- _Extracted text_:
◇ ◇ ◇ ◇

Sachs suggests three principles for lowering the cost of prescription drugs: 1) limit patent protection, 2) have drugmakers share property rights with the US government when the government contributes to the research, and 3) subject the companies benefitting from US research, production and sales to US taxes.
The Atlantic explores Gilead's story in The True Cost of an Expensive Medication and further challenges the "recoup costs and pay for new research" defense of high prices by pointing out just how much money Gilead makes on its drugs. "Together, Sovaldi and Harvoni generated $12.4 billion in sales for Gilead last year. The company’s CEO, John C. Martin, is a billionaire. Gilead’s revenues doubled last year, and as the New York Times wrote, the company 'now is faced with figuring out what to do with all the cash it is generating.'"

◇ ◇ ◇ ◇

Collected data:

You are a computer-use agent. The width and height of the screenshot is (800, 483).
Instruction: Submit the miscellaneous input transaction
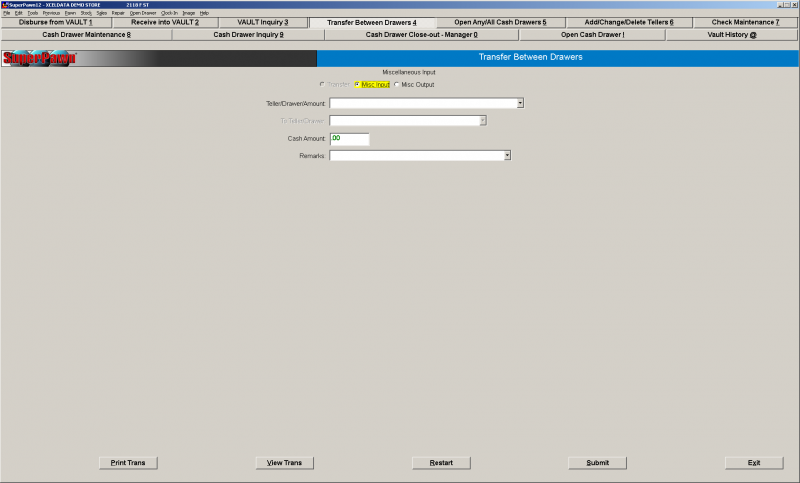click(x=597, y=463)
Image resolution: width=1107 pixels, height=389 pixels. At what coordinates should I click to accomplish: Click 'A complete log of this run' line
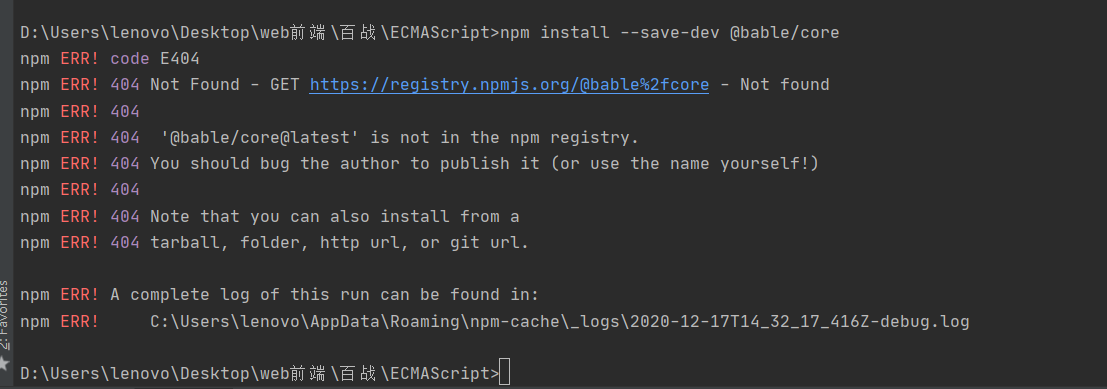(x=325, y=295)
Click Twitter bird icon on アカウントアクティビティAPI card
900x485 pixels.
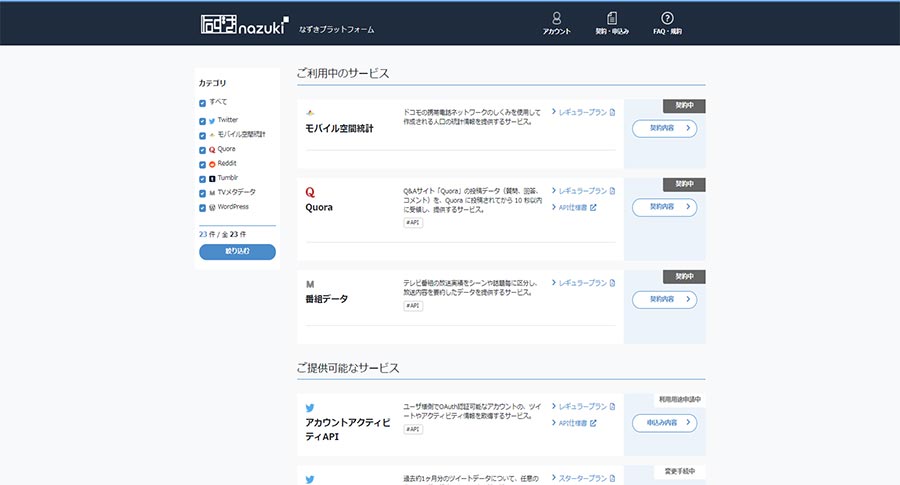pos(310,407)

◇ ◇ ◇ ◇

- _Exercises to complete_:
A: In the passage on prescription drug costs, how much did Sovaldi and Harvoni together generate in sales for Gilead last year?
B: From the passage on prescription drug costs, extract the words starting at "Sachs suggests three" and ending at "to US taxes.".
Nothing in the records is needed for this work.

- _Replies_:
A: $12.4 billion.

B:
Sachs suggests three principles for lowering the cost of prescription drugs: 1) limit patent protection, 2) have drugmakers share property rights with the US government when the government contributes to the research, and 3) subject the companies benefitting from US research, production and sales to US taxes.